Democracy? What Democracy?

I grew up thinking of America as the best country in the world. That was considered, by me and everybody else I knew, to be an indisputable fact. We were the “land of the free, and the home of the brave”. I grew up in the period starting about a decade after the end of WWII, a time when we were flush with the money from a war economy, employee labor unions were strong, the middle class life was accessible to anybody with a high school education who stayed out of trouble and was willing to effin’ work, as one of my shop foremen so delicately put it (without the defanging euphemism). I still think I was correct, but over the past 40 or so years, things have changed in our country, and not for the better.

Starting in 1980, with the election of Ronald Reagan, a different kind of America started to emerge, an America where money is king and capitalism is to be celebrated and not restricted, and scant attention need be paid to those who, for whatever reason, can’t raise enough money to elevate themselves out of poverty. Reagan declared there to be a “morning in America” where government is not the solution to problems, it is the problem. So guess what government does well, better than the private sector? For one thing, government can handle health insurance (single payer). For another thing, it can handle food and cash disbursements to the poor, elderly, and sick. So the focus started to turn away from helping those in need, and toward helping those who are not in need, under the guise that the upper class could create jobs and lift up the lower and middle classes. It has never worked out that way, but that hasn’t stopped House Speaker Paul Ryan and his ilk from continuing to promote it.
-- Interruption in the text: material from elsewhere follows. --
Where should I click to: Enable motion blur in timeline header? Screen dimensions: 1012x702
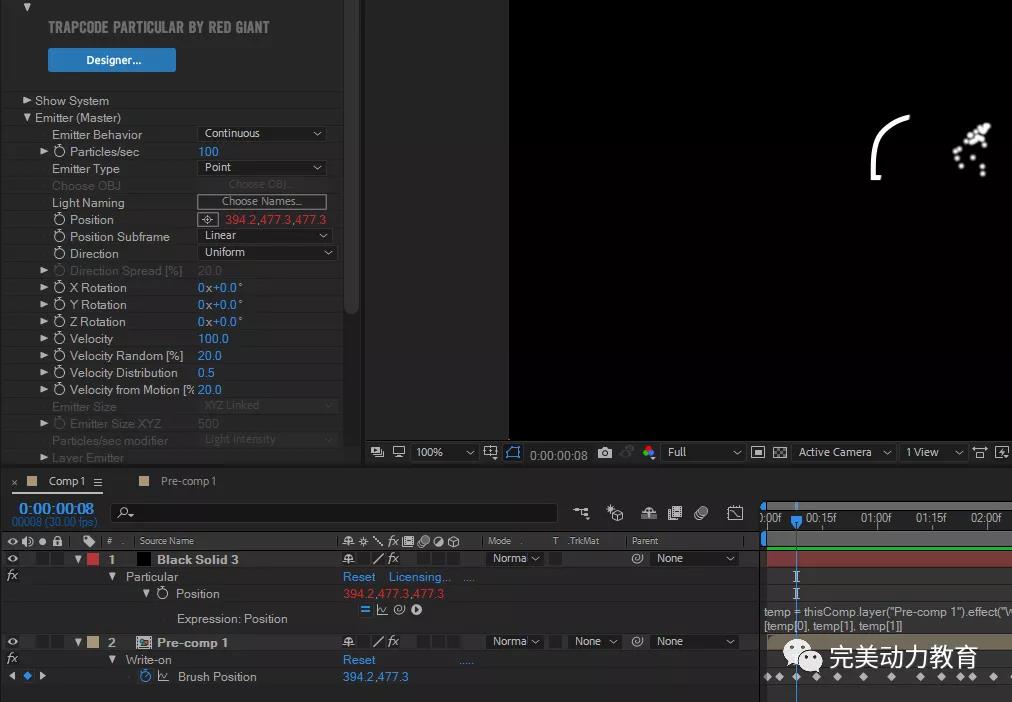click(701, 513)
Twice in the last 20 years, Republican presidents have been elected without having the majority of the vote. This has been made possible largely because of the Electoral College system, which empowers rural and midwestern states at the expense of populous states and cities, and subverts democracy. W got appointed president by the Supreme Court. Trump got appointed president by the Electoral College. I don’t know if we ever needed the Electoral College, but as it stands now, it is an antidemocratic institution. If you live in California or Massachusetts, you might as well not bother to vote because it won’t move the needle toward your candidate. Hillary won by millions, but lost the election to a traitorous demagogue. Regardless, what’s a few million votes between friends anyway, right?

And as if that wasn’t enough, we have the antidemocratic Citizens United decision, which allows unlimited dark money to influence our presidential elections. Hey, money talks, stuff walks, right? That’s what I’ve heard, anyway.

So now we are at the mercy of a traitorous, mendacious Republican president, and a Republican congress that has ensured its survival by gerrymandering voting districts and voter suppression by voter roll purges and ridiculous, unnecessary voter ID laws. As well as closing down voting sites in poorer minority areas (read Democratic) and making it more difficult for people to get the required ID to vote by closing down DMV offices and the like.

I didn’t bother putting in any links to other material this time. These are well-known facts. If you believe them, you don’t need the links, and if you don’t believe them you won’t read them anyway, and most likely you don’t even care. Just like you don’t care that we have an ignorant, dangerous traitor as our president, and you don’t care that he got elected by the Russian government, which incidentally is going to do the same thing in the midterms in a few months, as well as the 2020 election.

The party of law and order and patriotism has ceased to exist. In its place is a cult of personality that reveres Donald Trump, and excuses or justifies everything he does.